About 200 unionists gathered at King George Square on February 2 for a meeting to commemorate the centenary of the 1912 Brisbane General Strike, one of the first of its kind in the world. The Rail Tram and Bus Union (RTBU) and the Queensland Council of Unions (QCU) jointly sponsored the meeting.

Speakers, including RTBU state officials Owen Doogan and David Matters, ALP Senator Claire Moore, and QCU assistant secretary John Battams outlined the history of the 1912 strike and its significance for today. Murri elder Bobby Anderson gave a welcome to country.

The 1912 strike was essentially about the right to join a union. The dispute was triggered on January 18, 1912, when Tramway and Bus Union members wore their union badges to work, despite a ban by the employer.

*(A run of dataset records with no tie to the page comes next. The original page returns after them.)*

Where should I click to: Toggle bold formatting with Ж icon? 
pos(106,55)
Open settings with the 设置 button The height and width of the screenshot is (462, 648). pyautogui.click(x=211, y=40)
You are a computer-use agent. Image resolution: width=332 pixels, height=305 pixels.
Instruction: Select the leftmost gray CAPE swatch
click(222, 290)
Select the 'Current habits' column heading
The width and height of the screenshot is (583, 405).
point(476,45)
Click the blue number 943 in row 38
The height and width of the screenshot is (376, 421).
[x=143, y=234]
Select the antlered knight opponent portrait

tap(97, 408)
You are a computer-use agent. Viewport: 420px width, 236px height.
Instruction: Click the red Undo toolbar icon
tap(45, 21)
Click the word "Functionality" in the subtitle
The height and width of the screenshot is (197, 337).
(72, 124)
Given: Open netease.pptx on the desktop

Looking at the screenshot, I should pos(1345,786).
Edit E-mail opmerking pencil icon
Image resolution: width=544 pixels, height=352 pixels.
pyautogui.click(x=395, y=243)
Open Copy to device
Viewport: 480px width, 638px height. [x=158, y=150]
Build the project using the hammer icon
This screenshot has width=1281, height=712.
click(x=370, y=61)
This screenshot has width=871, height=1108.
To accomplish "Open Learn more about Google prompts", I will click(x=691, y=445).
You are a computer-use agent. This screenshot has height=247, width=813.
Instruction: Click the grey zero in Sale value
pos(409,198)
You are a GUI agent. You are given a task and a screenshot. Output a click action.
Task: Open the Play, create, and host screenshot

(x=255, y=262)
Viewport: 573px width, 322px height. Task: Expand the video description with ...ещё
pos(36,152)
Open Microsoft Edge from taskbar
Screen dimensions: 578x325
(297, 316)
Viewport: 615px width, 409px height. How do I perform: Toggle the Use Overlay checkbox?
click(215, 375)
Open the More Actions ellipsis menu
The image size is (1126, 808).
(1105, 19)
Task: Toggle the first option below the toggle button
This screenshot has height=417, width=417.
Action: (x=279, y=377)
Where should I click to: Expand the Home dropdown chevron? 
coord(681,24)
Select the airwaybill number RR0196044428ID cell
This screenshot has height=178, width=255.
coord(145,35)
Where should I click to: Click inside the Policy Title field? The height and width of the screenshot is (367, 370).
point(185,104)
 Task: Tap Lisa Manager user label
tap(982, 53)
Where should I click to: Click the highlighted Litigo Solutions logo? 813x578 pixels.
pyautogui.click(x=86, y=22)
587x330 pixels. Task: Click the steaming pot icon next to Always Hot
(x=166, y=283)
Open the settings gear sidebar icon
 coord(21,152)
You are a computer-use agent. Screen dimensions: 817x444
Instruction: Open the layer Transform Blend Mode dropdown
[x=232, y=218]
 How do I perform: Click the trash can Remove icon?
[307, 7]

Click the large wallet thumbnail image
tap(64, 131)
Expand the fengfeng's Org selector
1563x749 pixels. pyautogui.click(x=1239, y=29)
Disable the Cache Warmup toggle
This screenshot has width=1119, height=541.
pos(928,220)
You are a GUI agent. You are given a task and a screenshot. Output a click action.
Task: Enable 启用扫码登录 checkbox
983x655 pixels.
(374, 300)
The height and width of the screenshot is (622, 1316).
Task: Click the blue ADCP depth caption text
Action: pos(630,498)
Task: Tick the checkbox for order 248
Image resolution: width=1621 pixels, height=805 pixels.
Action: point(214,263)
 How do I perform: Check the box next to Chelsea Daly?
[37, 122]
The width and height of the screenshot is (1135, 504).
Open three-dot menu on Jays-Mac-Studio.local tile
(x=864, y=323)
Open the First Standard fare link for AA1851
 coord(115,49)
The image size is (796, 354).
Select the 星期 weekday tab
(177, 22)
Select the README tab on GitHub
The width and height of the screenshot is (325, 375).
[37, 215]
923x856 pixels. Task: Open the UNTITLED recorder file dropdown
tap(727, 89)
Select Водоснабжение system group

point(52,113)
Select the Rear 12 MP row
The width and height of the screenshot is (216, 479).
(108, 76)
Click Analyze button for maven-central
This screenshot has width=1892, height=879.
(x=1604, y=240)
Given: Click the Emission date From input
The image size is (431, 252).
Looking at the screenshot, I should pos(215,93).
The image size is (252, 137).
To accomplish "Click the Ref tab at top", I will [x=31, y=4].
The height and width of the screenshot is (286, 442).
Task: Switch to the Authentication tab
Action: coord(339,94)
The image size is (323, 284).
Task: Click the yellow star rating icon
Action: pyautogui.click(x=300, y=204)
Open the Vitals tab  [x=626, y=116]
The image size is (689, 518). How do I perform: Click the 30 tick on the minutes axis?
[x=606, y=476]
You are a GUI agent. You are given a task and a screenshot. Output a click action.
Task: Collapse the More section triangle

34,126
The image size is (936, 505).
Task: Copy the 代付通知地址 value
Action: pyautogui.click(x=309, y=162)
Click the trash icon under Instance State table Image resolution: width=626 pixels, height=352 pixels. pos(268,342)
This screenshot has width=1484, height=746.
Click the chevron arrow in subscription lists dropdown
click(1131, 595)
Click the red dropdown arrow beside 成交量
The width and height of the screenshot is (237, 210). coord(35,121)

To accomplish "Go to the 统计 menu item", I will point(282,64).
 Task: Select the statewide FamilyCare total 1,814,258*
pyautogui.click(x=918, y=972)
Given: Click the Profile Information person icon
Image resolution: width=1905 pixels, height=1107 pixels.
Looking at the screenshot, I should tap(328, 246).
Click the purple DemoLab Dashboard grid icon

The unionists were suspended, leading to a march and rally outside Trades Hall of more than 25,000 workers the next day.

Forty three unions joined the general strike on January 30. The darkest moment of the struggle was Black Friday, February 2, 1912, when police and strikebreakers attacked marching strikers.

A highlight of the strike was when the famous unionist and feminist Emma Miller stuck her hatpin into the police chief's horse, sending him flying.

The dispute was eventually won, although it was years before suspended workers were reinstated. The 1912 general strike was the spark for a period of industrial upsurge and gains by the union movement.